Passenger train accident at Enfield Town
On 9 November, the RAIB published an unusual news story following completion of their investigation into a collision between a passenger train and a buffer stop at Enfield Town on 12 October. At 08:21 that morning the train ran into the platform 2 buffer stop and “came to a stand with its front end raised on top of the buffer stop”. It was the 07:45 service from London Liverpool Street. Seventy-five passengers were on the train and two received treatment at the scene for minor injuries. The RAIB has completed its investigation but received representation from the Crown Prosecution Service about active legal proceedings. Consequently, the RAIB “decided not to place a copy of the final investigation report on their website at this time”.
Paddington Station RAIB Safety Digest
This recently published Safety Digest refers to “ensuring deviations from planned safe systems of work are authorised by the responsible manager”. It emphasises that Controllers of Site Safety (COSS) should always remain with their work group while they are on or near the line to ensure they can personally observe and monitor them”. When the two blue helmet wearing workers were involved in the very near miss, they were part of a four-person team maintaining signalling and communications equipment led by a COSS. Two teams were planned for the possession work. When the workers met at 18:00 hours they were short on numbers, and it was decided that they would work as a single team under the one Person in Charge (PIC). The manager was not informed and safe work packs were not updated.

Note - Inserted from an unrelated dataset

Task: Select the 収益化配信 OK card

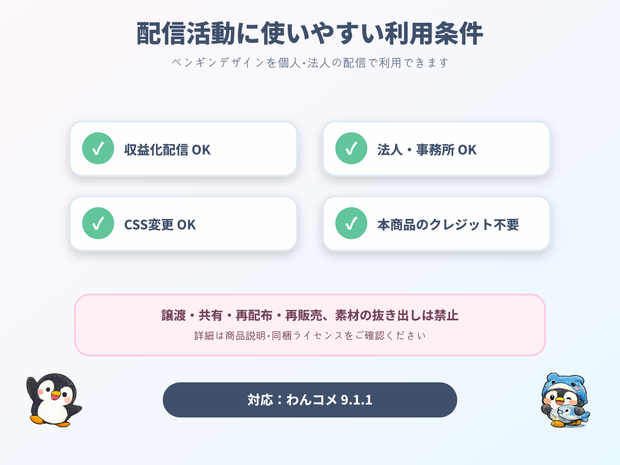Action: click(x=183, y=148)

A “lifting incident” fatality
This accident was reported on Safety Central in a Safety Bulletin published on 25 October. On the evening of 21 July, work was underway at Gatwick Station on a project to install lift shafts. Before the planned possession began, the team were laying out the small sections of steelwork. During the last crane lift, the connection plate at the foot of the glazing frame (weighing around 500kg) became caught on the underside of a movement joint approximately 65mm above the deck. Consequently, the glazing frame turned and the lifting strop supporting it snapped due to the continued force from the crane. “This caused the frame to fall, resulting in fatal injuries to the Slinger Signaller.”
The bulletin goes on to refer to the need for adequately planned lift plans, supervision during lifts, understanding, and levels of assurance. It ends with the message “if the lift plan cannot be worked to, things change, or it is not safe – STOP WORK”.
In a frank interview some time ago, Network Rail’s Andrew Haines said, “the industry’s tendency of talking up its brilliant safety culture is often wide of the mark. There are still too many instances of people on track who are not supervised and where lapses and breaches occur.”
I live in hope of a safer railway for both rail workers and the users of all rail services. Political delays to the reorganisation of our railways, the necessary focus on the environment and rail finances provides new opportunities, but also risks.